Фуруя довольствовался малым. Своим скудным воображением и умыканием вещей. Он надевал футболки и рубашки Савамуры на себя и дрочил до боли в запястье. Иногда он накручивал майку Савамуры на ладонь и дрочил прямо в нее, с мыслями, что это делает Савамура. После такого стирать приходилось дольше и усилиннее, пока пальцы не становились красными от едкого порошка. Но оно того стоило.

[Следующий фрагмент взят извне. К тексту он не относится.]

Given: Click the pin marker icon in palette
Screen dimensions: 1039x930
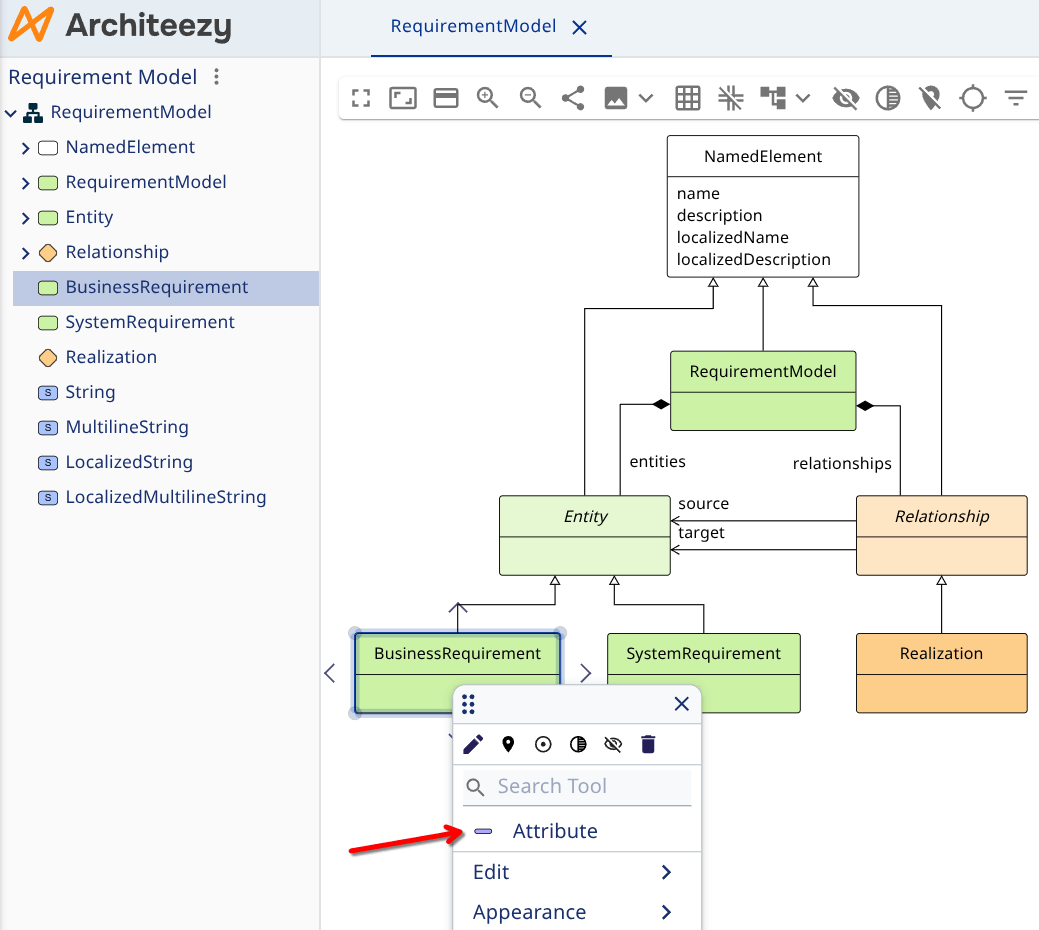Looking at the screenshot, I should (508, 744).
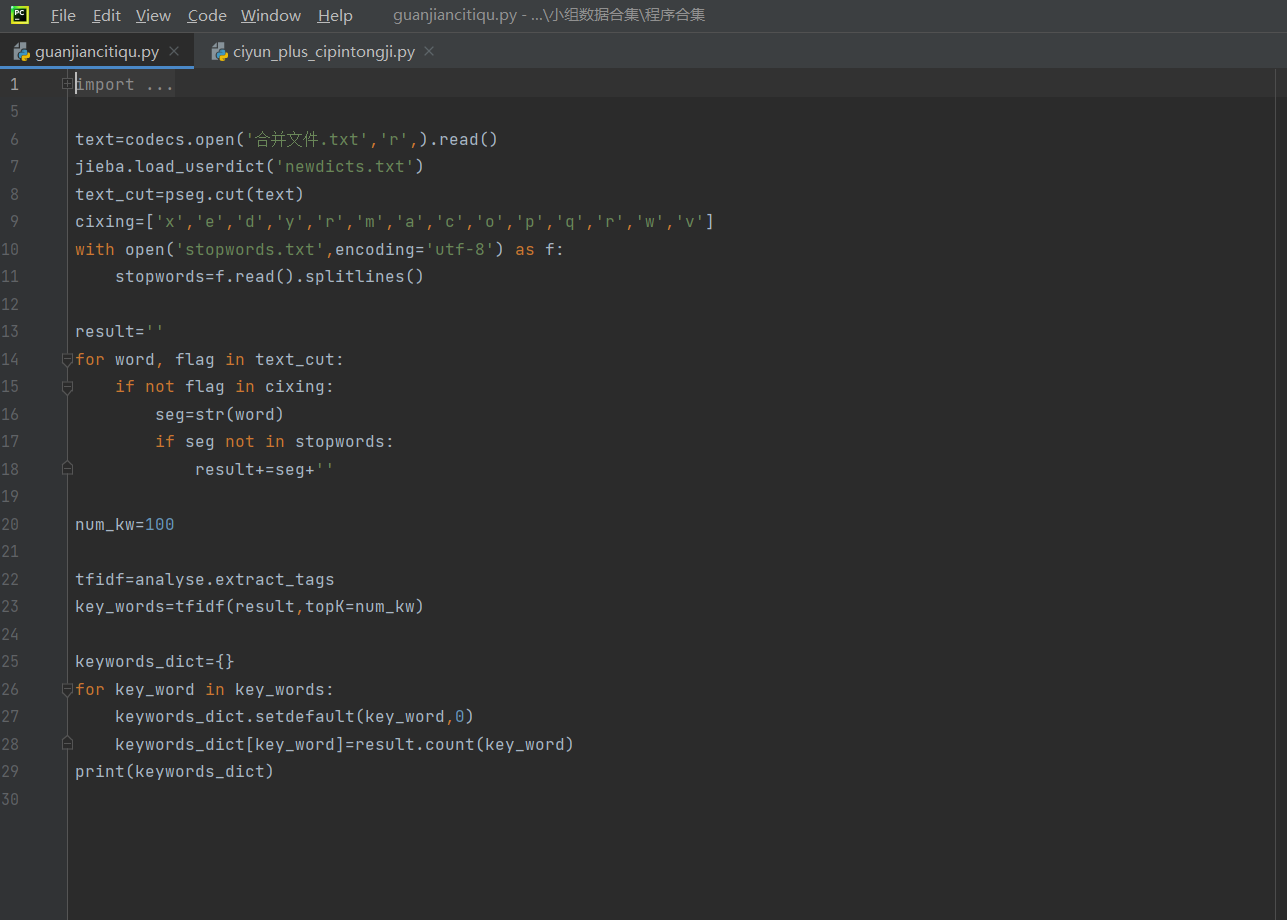The image size is (1287, 920).
Task: Click the PyCharm logo icon
Action: (x=20, y=15)
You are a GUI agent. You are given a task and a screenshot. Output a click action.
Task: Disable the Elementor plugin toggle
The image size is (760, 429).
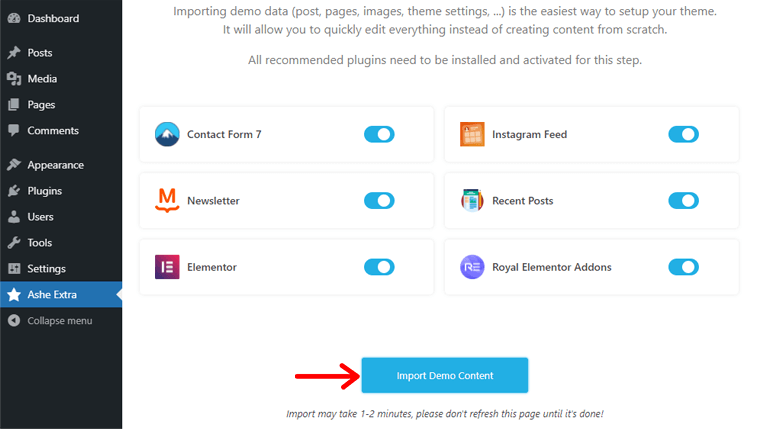coord(379,267)
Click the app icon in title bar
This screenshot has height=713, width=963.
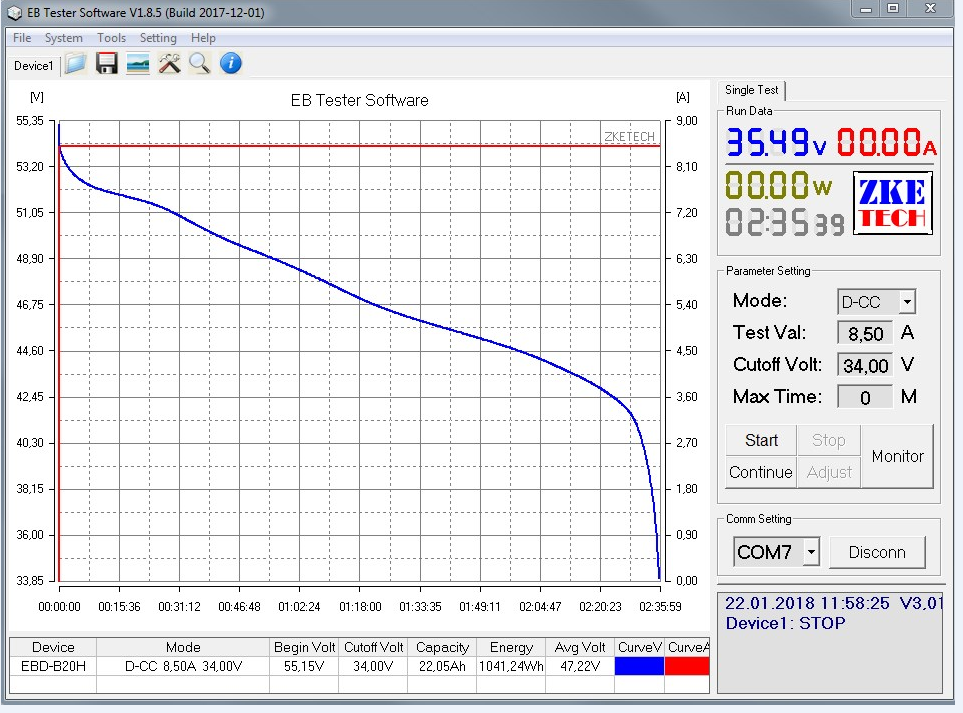point(15,12)
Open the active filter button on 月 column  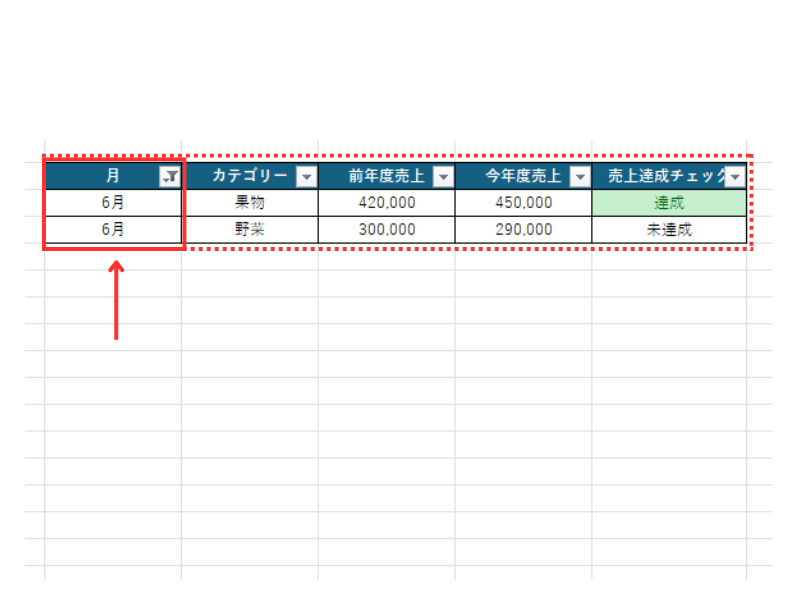tap(170, 177)
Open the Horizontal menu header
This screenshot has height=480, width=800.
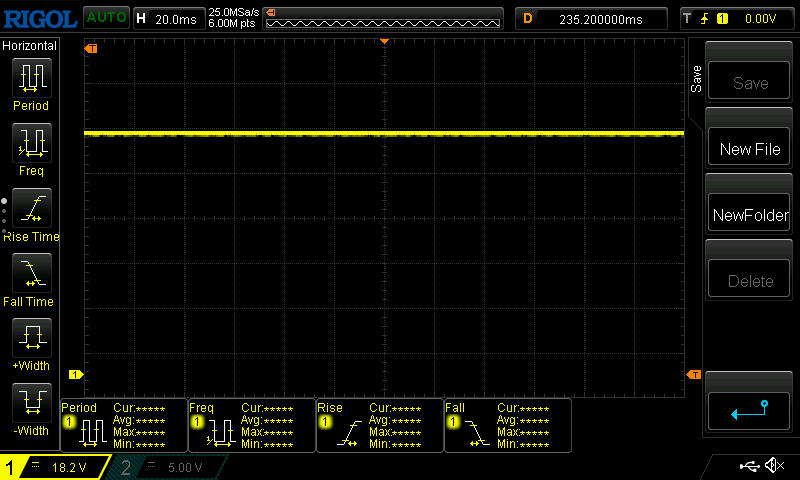(x=30, y=46)
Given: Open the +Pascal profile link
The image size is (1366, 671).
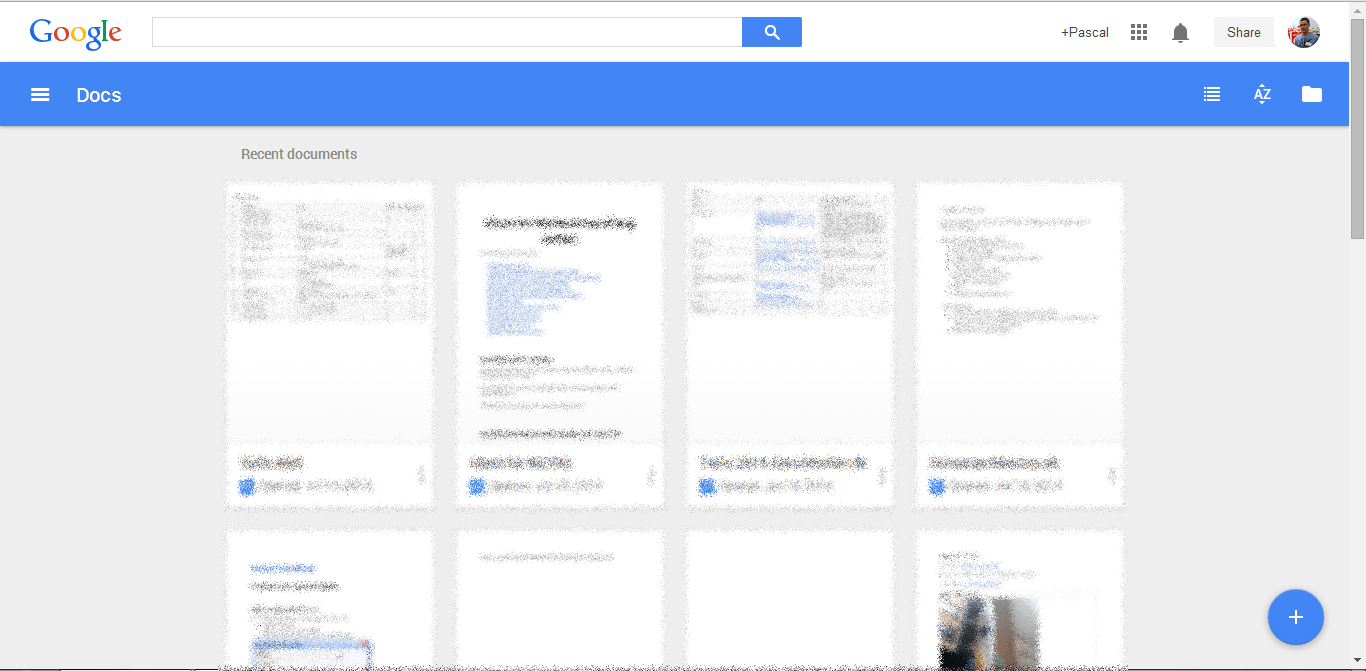Looking at the screenshot, I should tap(1084, 32).
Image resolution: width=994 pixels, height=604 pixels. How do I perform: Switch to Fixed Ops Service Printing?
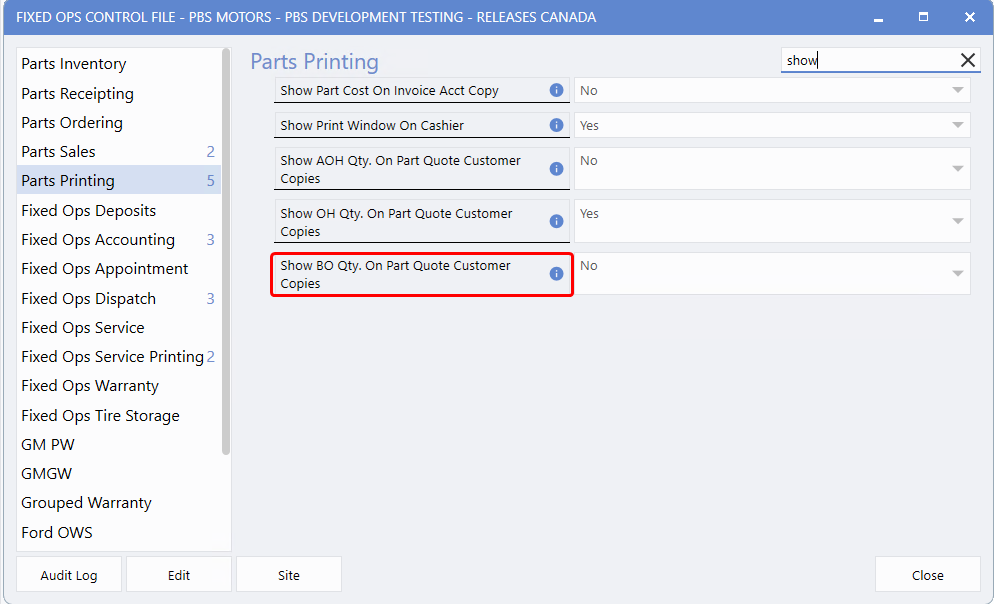coord(112,357)
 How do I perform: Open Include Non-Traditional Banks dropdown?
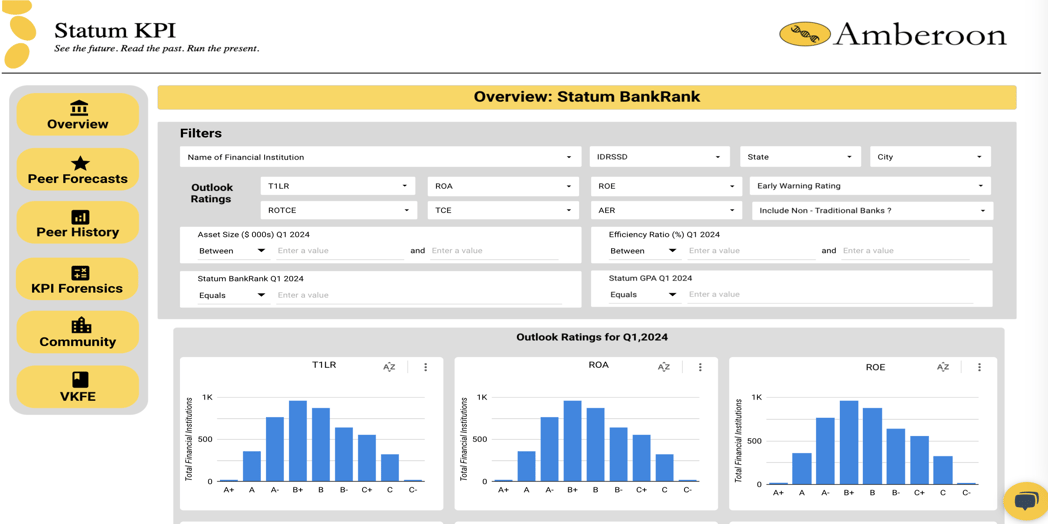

Каждый раз, стаскивая чужие вещи, Фуруя думал, что вот этот раз точно последний. Что лучше бы его поймали, и тогда, возможно, он смог бы прекратить. Что если бы Савамура только знал, он бы его возненавидел и был бы прав.
Но однажды Фурую застукали — он не закрыл дверь в прачечную, случайно ли. Савамура замер на пороге, удивленно распахивая глаза и приоткрывая рот.
— Ты чертов извращенец, Фуруя, — сказал он хрипло, делая шаг навстречу и выхватывая футболку у него из рук.
Фуруя не пустил, дернул на себя вместе с Савамурой, зарываясь носом в его взъерошенную макушку.
«Да, да, да, все так, да», — пронеслось у него в голове. Он считал секунды до удара или пинка, на худой конец. Но Савамура даже не отстранился. Случайно ли.